Das amerikanische Finanzministerium nahm vergangenes Jahr ein Netzwerk von der Hamas nahestehenden Personen und Unternehmen ins Visier, die über 500 Millionen Dollar in ein geheimes Investitionsportfolio gesteckt hatten, und stellte fest, dass die Hamas »riesige Summen an Einnahmen generiert, während sie den Gazastreifen destabilisiert, der mit harten Lebens- und Wirtschaftsbedingungen konfrontiert ist«.
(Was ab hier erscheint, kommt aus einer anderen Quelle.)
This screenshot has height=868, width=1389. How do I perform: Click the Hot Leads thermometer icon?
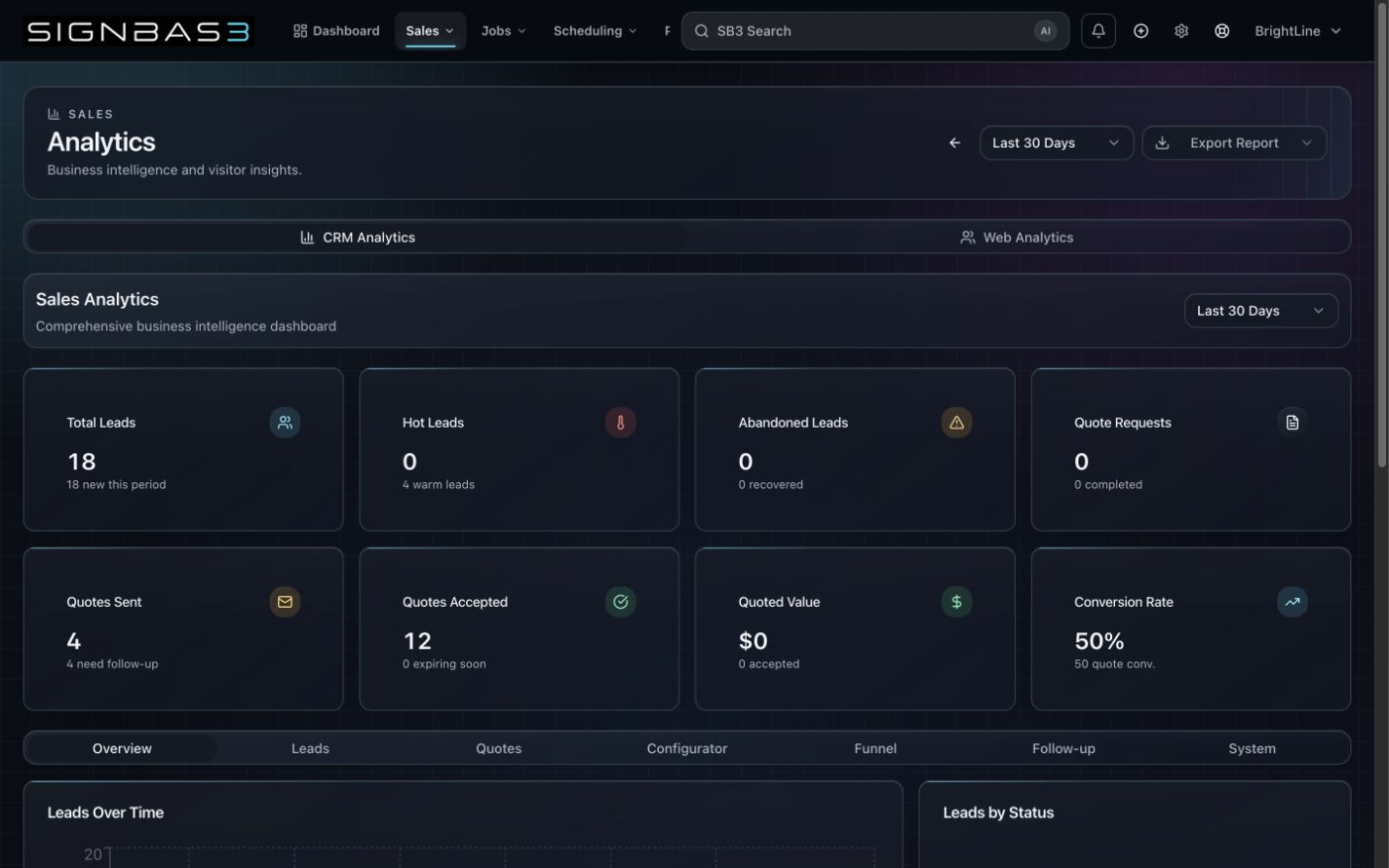(620, 423)
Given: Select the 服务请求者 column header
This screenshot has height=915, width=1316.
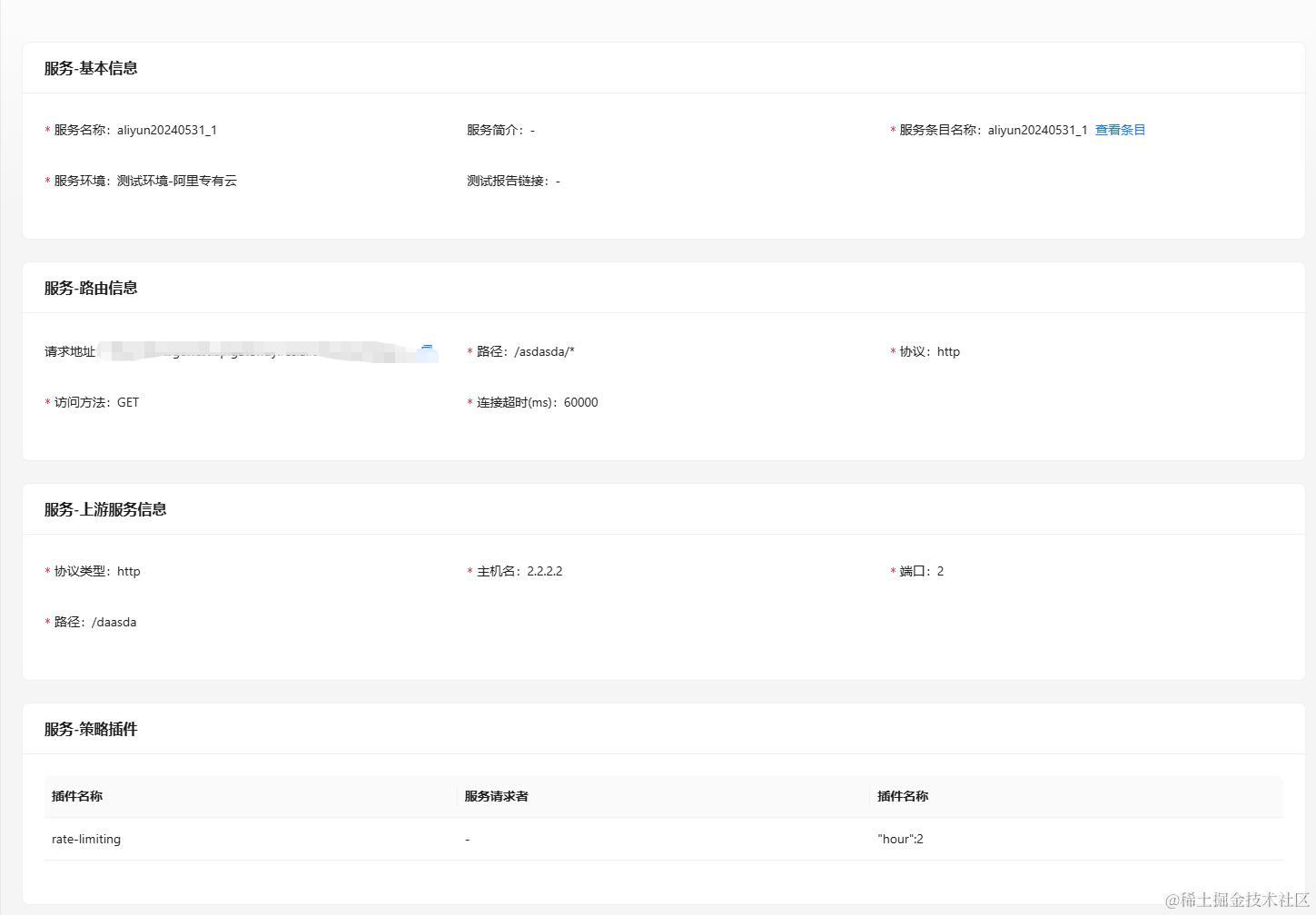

Safa, eine Fotojournalistin, versuchte die Demonstrationen von 2019 zu unterstützen, indem sie für internationale Medien darüber berichtete. Doch wie sie in einem der 25 Clips erklärt, zertrümmerte die Hamas-Polizei ihre Kamera und ihre Hand, inhaftierte und folterte ihre Familienmitglieder und drohte sogar ihren Verwandten im Ausland, ihre Angehörigen in der Heimat zu bestrafen, sollten sie Informationen über die Proteste in den sozialen Medien veröffentlichen. Safa will sich gleichwohl nicht entmutigen lassen und glaubt, dass »am Ende etwas passieren wird, das die Menschen dazu bringt, wieder auf die Straße zu gehen«.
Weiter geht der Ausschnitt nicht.